== DOCUMENT SEGMENT
Summary
In today's episode, I explore whether generative AI can handle budgeting and where its real strengths lie. Here's what this means for you. You will learn the fundamental limits of language models on numeric work and gain a clear framework for choosing which budgeting tasks to delegate to AI. You'll also learn these concepts: why probabilistic tools cannot reliably perform deterministic math like adding budget figures, how generative AI excels at language-heavy work such as writing forecasting code and synthesizing stakeholder interviews, and the practical split between AI-friendly and AI-unfriendly parts of any budgeting process.
Key Takeaways
- You'll learn the distinction between probabilistic tools and deterministic tasks, and why this matters when choosing AI for budgeting work
- You'll discover which language-based budgeting tasks benefit from generative AI, including code writing, forecasting, stakeholder synthesis, and budget communication
- You'll see why relying on generative AI for the actual numeric computation of a budget is fundamentally unreliable
Full Transcript
In today's episode, Kim asks, can you use generative AI for budgeting? Well, it depends on what we define as budgeting. If we mean the task of computing what we're going to spend on things, the answer there is mostly no, because generative AI is a probabilistic tool. It generates probabilities. Budgeting, the computation of budgeting is a deterministic task.
====
== DATA LINES
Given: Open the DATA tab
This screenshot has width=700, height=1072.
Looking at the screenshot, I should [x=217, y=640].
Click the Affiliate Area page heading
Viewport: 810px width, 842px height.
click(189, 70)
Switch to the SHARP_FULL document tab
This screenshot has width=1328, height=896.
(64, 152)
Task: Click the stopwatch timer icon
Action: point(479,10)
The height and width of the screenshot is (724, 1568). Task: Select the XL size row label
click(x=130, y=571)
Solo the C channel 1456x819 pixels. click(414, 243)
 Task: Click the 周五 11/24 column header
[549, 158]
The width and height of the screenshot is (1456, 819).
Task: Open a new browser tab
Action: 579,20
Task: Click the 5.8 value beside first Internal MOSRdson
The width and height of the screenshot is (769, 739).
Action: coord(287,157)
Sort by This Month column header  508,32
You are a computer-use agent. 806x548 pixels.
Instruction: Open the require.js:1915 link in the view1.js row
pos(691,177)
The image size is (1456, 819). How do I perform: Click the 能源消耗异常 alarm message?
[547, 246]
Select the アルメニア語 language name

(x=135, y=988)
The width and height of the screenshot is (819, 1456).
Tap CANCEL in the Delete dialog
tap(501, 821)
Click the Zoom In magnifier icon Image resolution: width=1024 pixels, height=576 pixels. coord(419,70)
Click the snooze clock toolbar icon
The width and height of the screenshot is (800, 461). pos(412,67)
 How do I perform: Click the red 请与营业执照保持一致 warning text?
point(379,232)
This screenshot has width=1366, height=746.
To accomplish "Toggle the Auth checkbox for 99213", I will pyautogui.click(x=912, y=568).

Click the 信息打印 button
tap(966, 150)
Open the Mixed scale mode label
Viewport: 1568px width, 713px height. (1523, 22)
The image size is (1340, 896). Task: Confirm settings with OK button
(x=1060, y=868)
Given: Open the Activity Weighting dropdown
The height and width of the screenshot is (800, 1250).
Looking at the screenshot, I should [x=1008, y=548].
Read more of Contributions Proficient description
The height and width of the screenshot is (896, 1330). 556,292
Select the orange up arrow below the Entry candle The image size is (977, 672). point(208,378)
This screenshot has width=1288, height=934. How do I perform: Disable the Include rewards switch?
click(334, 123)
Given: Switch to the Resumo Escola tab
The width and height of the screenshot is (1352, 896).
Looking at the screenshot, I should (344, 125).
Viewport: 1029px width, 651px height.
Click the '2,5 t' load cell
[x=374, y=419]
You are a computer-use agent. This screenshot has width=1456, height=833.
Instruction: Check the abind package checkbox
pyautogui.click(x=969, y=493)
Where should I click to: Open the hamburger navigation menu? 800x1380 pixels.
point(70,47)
====
EXERCISE SET
[a] In the episode page on AI and budgeting, which budgeting tasks does the second Key Takeaways bullet name as benefiting from generative AI?
[b] Copy out word for word the stretch of entries from the line containing "Given: Switch to the Resumo Escola tab" through the end of the entries.

THE REPLIES
[a]
- Code writing
- Forecasting
- Stakeholder synthesis
- Budget communication

[b]
Given: Switch to the Resumo Escola tab
The width and height of the screenshot is (1352, 896).
Looking at the screenshot, I should (344, 125).
Viewport: 1029px width, 651px height.
Click the '2,5 t' load cell
[x=374, y=419]
You are a computer-use agent. This screenshot has width=1456, height=833.
Instruction: Check the abind package checkbox
pyautogui.click(x=969, y=493)
Where should I click to: Open the hamburger navigation menu? 800x1380 pixels.
point(70,47)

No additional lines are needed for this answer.